六抗弁4(代表権の濫用)について判断する。

法人の代表者が法人を代表してその権限内の法律行為を行うに際し、代表権を濫用して自己や第三者の利益を図る意思を有していたときには、相手方がこのような代表者の背任的な真意を相手方が知り又は知り得べきであつた場合に限り、民法九三条但書の規定を類推して右代表行為は無効であると解するのが相当である。したがつて、代表者の代表行為が代表権濫用の行為として無効であるためには、まず、第一に代表者が代表行為を行うに際し、背任的意図を有していたことが必要であるといわなければならない。

そこで飜つて本件をみるに、先に認定したとおり、大平忠男は、信楽農協のために、光陽会に売却した本件土地建物の残代金の支払いを確保するために本件連帯保証契約を締結したことは窺われるけれども、本件全証拠をもつてしても大平が本件連帯保証契約締結に際し、背任的意図を有していたとは認められないので、被告の代表権濫用の主張は理由がないといわなければならない。

なお、被告は、本件連帯保証契約の締結について、大平が信楽農協の理事会の決議を得ていないことをもつて代表権濫用の根拠とするけれども、理事会の決議の欠缺のみをもつてしては未だ代表権の濫用があるとはいえず、右主張は失当といわざるを得ない。

以上のとおりであるから、抗弁4は理由がない。

七抗弁5(錯誤)について判断するに、本件全証拠をもつてしても抗弁5(二)記載の事実を認めるに足りる証拠はないから、抗弁5も理由がない。

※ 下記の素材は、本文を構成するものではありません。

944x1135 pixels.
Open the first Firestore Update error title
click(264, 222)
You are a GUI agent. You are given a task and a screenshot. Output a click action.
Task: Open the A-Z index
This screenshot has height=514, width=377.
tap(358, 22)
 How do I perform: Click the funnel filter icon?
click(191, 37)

八抗弁6(権利濫用)について判断するに、前記二の認定に用いた各証言によれば、信楽農協が本件連帯保証契約締結当時、甲賀郡内の各農協との合併手続途上にあつて、資産状態に変動をもたらす債務負担行為には一定の制約があつたこと、鳥越清の横領による損失の発生以来、信楽農協の資金運営は極めて厳しい状況にあつたことが認められるけれども、原告が右のような事情を調査して認識する義務があつたというべき根拠が見当たらないのみならず、仮に原告がこうした事態を認識したうえで本件連帯保証契約を締結したとしても、被告に対して連帯保証債務の履行を求めることは、それが権利濫用にあたるものとして排斥しなければならないほど非難すべき行為であるとはいえないから、その余の点について判断するまでもなく抗弁6は理由がないことは明らかである。

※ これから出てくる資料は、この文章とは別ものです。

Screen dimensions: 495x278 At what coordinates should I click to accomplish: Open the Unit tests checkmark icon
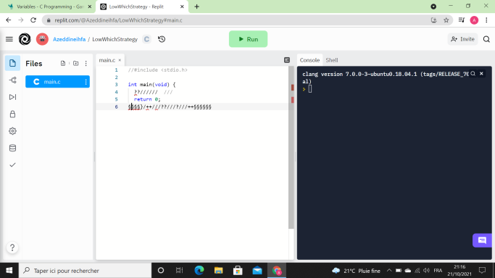12,165
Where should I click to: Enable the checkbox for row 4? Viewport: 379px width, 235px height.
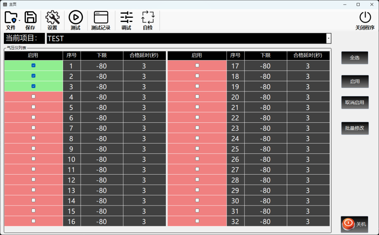click(x=33, y=97)
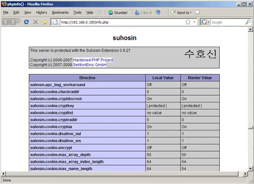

九〈証拠〉によれば、原告は上野ハイツ第二期改修工事着工後の昭和五三年三月九日及び同年四月八日に光陽会より請求原因2記載の追加工事の発注を受け、右二つの追加工事を含めた上野ハイツ第二期改修工事は、同年五月一〇日ころ完成して、これを引き渡したことが認められる。したがつて、右工事の完成引渡により、光陽会は、請求原因1及び2記載のとおり、請負代金合計金一億七四〇〇万円、利息金及び遅延損害金の支払義務を負担するに至つたものである。

一〇被告が、昭和五三年四月一日、信楽農協外四農業協同組合の合併によつて設立されたものであることは当事者間に争いのない事実であり、この合併により被告は信楽農協の権利義務をいずれも承継するに至り、本件連帯保証債務を承継した。

一一以上の事実によれば、本訴請求は基本工事に関する部分について理由があるからこれを右の限度で認容し、その余を棄却し、訴訟費用の負担につき民訴法八九条、九二条本文を、仮執行の宣言につき同法一九六条一項を、仮執行免脱の宣言につき同法一九六条三項を、それぞれ適用して、主文のとおり判決する。